Eugen Bollin, peintre, dessinateur et poète au couvent d’Engelberg

Série Apic: Les artistes dans les couvents en Suisse (1)

Josef Bossart, Apic / Traduction: Bernard Bovigny

Engelberg, 6 mai 2009 (Apic) Il l’a toujours su: «Je suis peintre». Le Père bénédictin Eugen Bollin, 70 ans, vit depuis 49 ans à Engelberg. Depuis 1970, il enseigne le dessin à l’école du couvent et travaille infatigablement à ses propres oeuvres, qui ont pour thème le «cosmos du couvent». Car la peinture est pour lui une actualisation de la vie monastique sous toutes les facettes de son existence.

L’Apic a rencontré le Père Eugen à Engelberg, une station de montagne du canton d’Obwald située à 1’000 mètres d’altitude, à une période transitoire de l’année. Les rayons du printemps effacent les dernières traces de l’hiver. A la porte du couvent se trouve un homme de grande stature habillé d’une soutane noire: Eugen Bollin. Tout au long des couloirs qui mènent à son atelier, dans les combles d’une des ailes du vaste couvent, sont accrochées de nombreuses oeuvres de l’artiste.

Ce sont des huiles de style expressionniste, des dessins en craie figuratifs ou encore des gravures abstraites. Beaucoup de ces oeuvres ont pour thèmes centraux les élans que le moine artiste poursuit inlassablement: le passage de la transformation.

▬▬▬

# Travail à faire
[1] Quelle est la traduction en anglais de cette phrase de l'article sur Eugen Bollin : « Les rayons du printemps effacent les dernières traces de l'hiver. » ?
[2] Combien de lignes des enregistrements ci-dessous contiennent le mot «image» ? Indiquez uniquement le nombre.

# Données fournies
▬▬▬

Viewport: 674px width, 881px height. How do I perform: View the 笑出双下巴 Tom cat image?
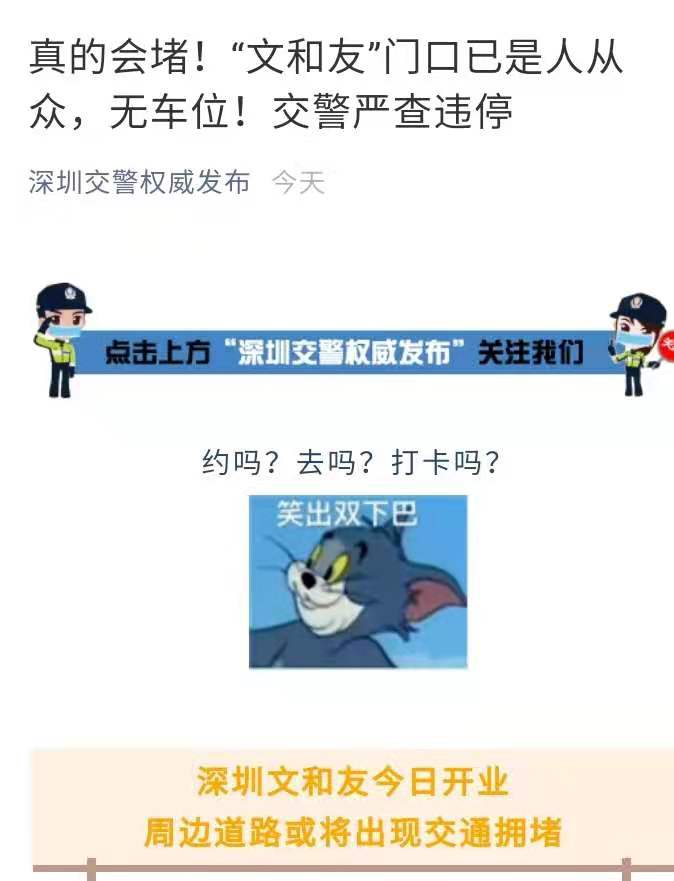click(357, 581)
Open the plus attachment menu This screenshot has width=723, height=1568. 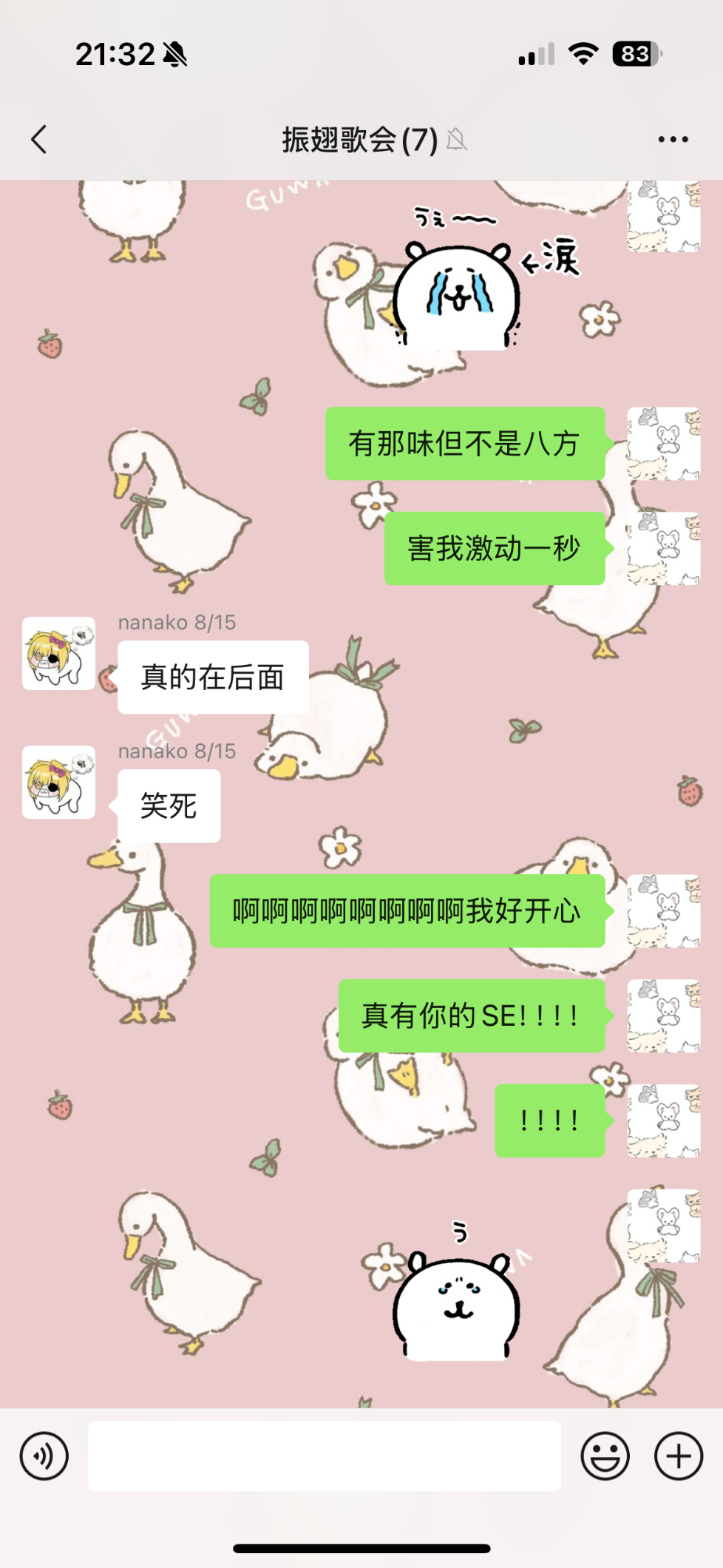pyautogui.click(x=678, y=1456)
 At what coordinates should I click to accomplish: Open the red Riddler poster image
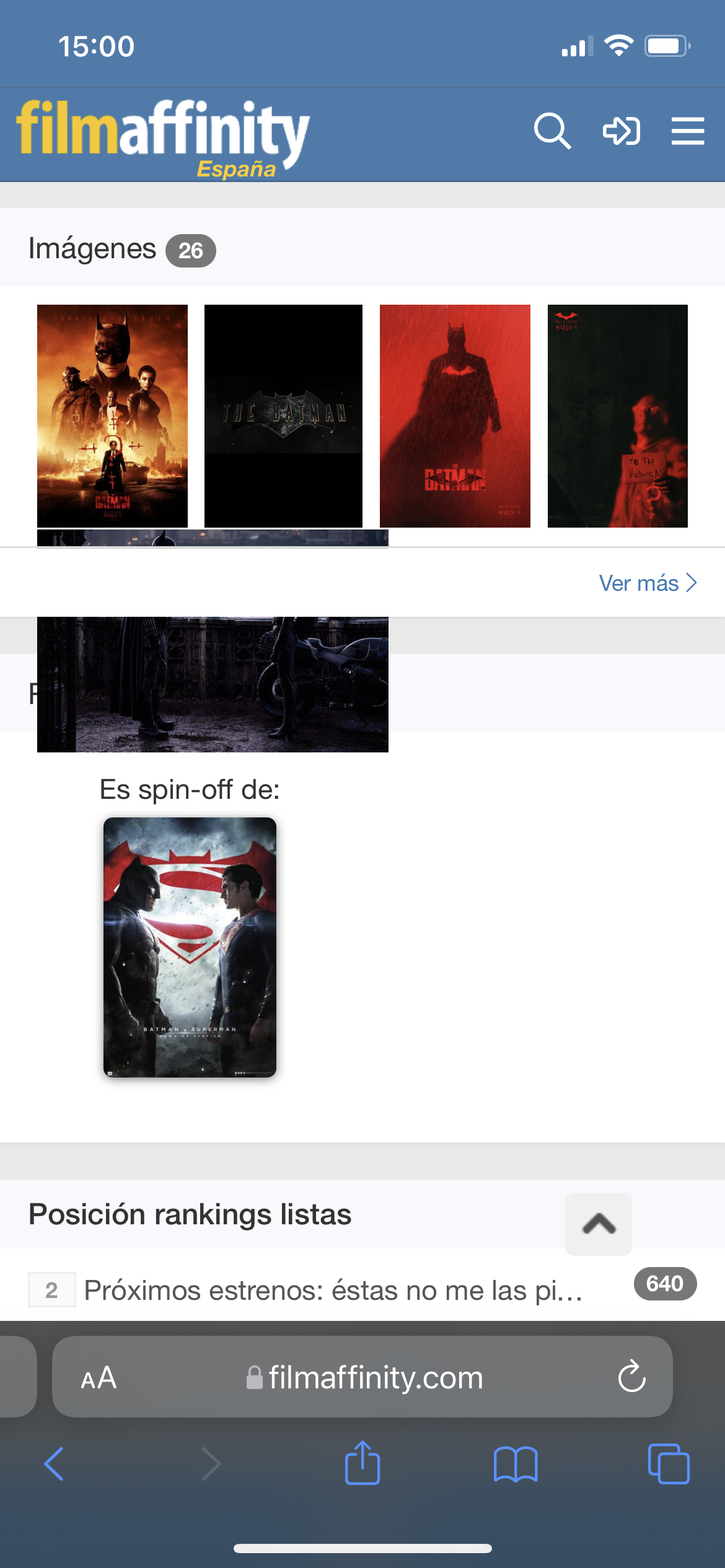tap(617, 416)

▬▬▬

# Réponses
[1] The rays of spring erase the last traces of winter.

[2] 2